SECURITIES AND EXCHANGE COMMISSION
WASHINGTON, D.C. 20549
FORM 8-K
CURRENT REPORT
Pursuant to Section 13 or 15(d) of the
Securities Exchange Act of 1934
Date of report (Date of earliest event reported): June 11, 2008
CHINA ADVANCED CONSTRUCTION MATERIALS GROUP, INC.
(Exact name of registrant as specified in Charter)
Delaware | 333-141568 | 20-8468508 |
(State or other jurisdiction of incorporation or organization) | (Commission File No.) | (IRS Employee Identification No.) |
Yingu Plaza, 9 Beisihuanxi Road, Suite 1708
Haidian District, Beijing 100080 PRC
(Address of Principal Executive Offices)
+86 10 82525301
(Issuer Telephone number)
Check the appropriate box below if the Form 8-K filing is intended to simultaneously satisfy the filing obligation of the registrant under any of the following provisions (see General Instruction A.2. below):
o | Written communications pursuant to Rule 425 under the Securities Act (17 CFR 230.425) |
| Soliciting material pursuant to Rule 14a-12 under the Exchange Act (17 CFR 240.14a-12) |
| Pre-commencement communications pursuant to Rule 14d-2(b) under the Exchange Act (17 CFR 240.14d-2(b)) |
| Pre-commencement communications pursuant to Rule 13e-4(c) under the Exchange Act (17 CFR 240.13e-4(c)) |
Forward Looking Statements
This Form 8-K and other reports filed by Registrant from time to time with the Securities and Exchange Commission (collectively the “Filings”) contain or may contain forward looking statements and information that are based upon beliefs of, and information currently available to, Registrant's management as well as estimates and assumptions made by Registrant's management. When used in the filings the words “anticipate”, “believe”, “estimate”, “expect”, “future”, “intend”, “plan” or the negative of these terms and similar expressions as they relate to Registrant or Registrant's management identify forward looking statements. Such statements reflect the current view of Registrant with respect to future events and are subject to risks, uncertainties, assumptions and other factors (including the risks contained in the section of this report entitled “Risk Factors”) relating to Registrant's industry, Registrant's operations and results of operations and any businesses that may be acquired by Registrant. Should one or more of these risks or uncertainties materialize, or should the underlying assumptions prove incorrect, actual results may differ significantly from those anticipated, believed, estimated, expected, intended or planned.
Although Registrant believes that the expectations reflected in the forward looking statements are reasonable, Registrant cannot guarantee future results, levels of activity, performance or achievements. Except as required by applicable law, including the securities laws of the United States, Registrant does not intend to update any of the forward-looking statements to conform these statements to actual results. The following discussion should be read in conjunction with Registrant's pro forma financial statements and the related notes that will be filed herein.
In this Form 8-K, references to “we,” “our,” “us,” “our company,” or the “Registrant” refer to China Advanced Construction Materials Group, Inc., a Delaware corporation.

Text and item location entries

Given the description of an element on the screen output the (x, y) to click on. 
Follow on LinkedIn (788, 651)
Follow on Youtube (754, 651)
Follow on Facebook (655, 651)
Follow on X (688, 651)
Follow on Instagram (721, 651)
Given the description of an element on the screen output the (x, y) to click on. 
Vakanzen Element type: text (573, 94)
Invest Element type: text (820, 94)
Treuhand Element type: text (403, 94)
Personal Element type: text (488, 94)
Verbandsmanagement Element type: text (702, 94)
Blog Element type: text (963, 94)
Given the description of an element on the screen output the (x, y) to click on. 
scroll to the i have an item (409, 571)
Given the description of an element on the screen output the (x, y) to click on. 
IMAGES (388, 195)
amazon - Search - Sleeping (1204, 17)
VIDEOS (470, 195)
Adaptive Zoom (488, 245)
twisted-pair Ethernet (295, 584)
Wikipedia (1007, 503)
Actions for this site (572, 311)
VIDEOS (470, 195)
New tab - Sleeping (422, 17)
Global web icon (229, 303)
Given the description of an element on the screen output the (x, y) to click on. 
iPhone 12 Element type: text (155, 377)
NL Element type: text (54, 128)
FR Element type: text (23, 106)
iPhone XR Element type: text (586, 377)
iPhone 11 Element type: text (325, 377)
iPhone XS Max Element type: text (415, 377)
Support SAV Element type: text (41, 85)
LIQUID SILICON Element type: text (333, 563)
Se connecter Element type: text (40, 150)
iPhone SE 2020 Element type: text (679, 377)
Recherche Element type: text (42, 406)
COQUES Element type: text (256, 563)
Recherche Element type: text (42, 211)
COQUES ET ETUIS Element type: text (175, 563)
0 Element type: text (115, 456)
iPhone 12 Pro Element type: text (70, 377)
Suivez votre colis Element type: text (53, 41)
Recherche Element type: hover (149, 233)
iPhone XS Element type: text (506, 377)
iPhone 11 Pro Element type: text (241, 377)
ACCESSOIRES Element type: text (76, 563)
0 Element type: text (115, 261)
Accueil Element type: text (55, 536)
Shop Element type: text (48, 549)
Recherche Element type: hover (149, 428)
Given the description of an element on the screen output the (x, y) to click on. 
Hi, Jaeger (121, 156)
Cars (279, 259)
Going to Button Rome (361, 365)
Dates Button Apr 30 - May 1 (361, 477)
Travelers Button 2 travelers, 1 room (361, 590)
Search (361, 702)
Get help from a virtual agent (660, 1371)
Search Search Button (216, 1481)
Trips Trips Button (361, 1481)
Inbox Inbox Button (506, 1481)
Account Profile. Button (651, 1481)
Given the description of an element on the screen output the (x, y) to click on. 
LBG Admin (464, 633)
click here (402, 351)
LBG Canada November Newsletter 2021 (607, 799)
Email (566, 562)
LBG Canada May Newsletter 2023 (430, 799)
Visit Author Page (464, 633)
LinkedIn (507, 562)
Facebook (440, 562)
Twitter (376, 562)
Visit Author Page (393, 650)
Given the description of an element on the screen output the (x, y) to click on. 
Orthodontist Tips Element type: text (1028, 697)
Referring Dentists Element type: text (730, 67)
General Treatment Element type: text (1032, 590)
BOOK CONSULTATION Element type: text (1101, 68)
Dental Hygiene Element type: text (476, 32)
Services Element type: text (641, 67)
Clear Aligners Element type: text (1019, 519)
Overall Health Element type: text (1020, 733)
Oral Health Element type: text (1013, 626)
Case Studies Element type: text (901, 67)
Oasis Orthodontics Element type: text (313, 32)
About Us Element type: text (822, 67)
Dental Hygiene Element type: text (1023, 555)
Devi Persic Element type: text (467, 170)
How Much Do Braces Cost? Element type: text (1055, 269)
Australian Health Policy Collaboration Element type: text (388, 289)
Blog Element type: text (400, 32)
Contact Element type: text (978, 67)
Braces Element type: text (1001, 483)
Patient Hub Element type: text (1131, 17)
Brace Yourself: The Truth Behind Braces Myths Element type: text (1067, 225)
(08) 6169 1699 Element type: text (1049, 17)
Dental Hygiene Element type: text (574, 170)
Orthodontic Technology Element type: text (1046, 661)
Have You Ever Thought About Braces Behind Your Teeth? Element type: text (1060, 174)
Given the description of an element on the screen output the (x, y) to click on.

Stated task:
Reproduce the portion of the Form 8-K filing from "(Exact name of" up to and including "Principal Executive Offices)".

Exercise result:
(Exact name of registrant as specified in Charter)
Delaware | 333-141568 | 20-8468508 |
(State or other jurisdiction of incorporation or organization) | (Commission File No.) | (IRS Employee Identification No.) |
Yingu Plaza, 9 Beisihuanxi Road, Suite 1708
Haidian District, Beijing 100080 PRC
(Address of Principal Executive Offices)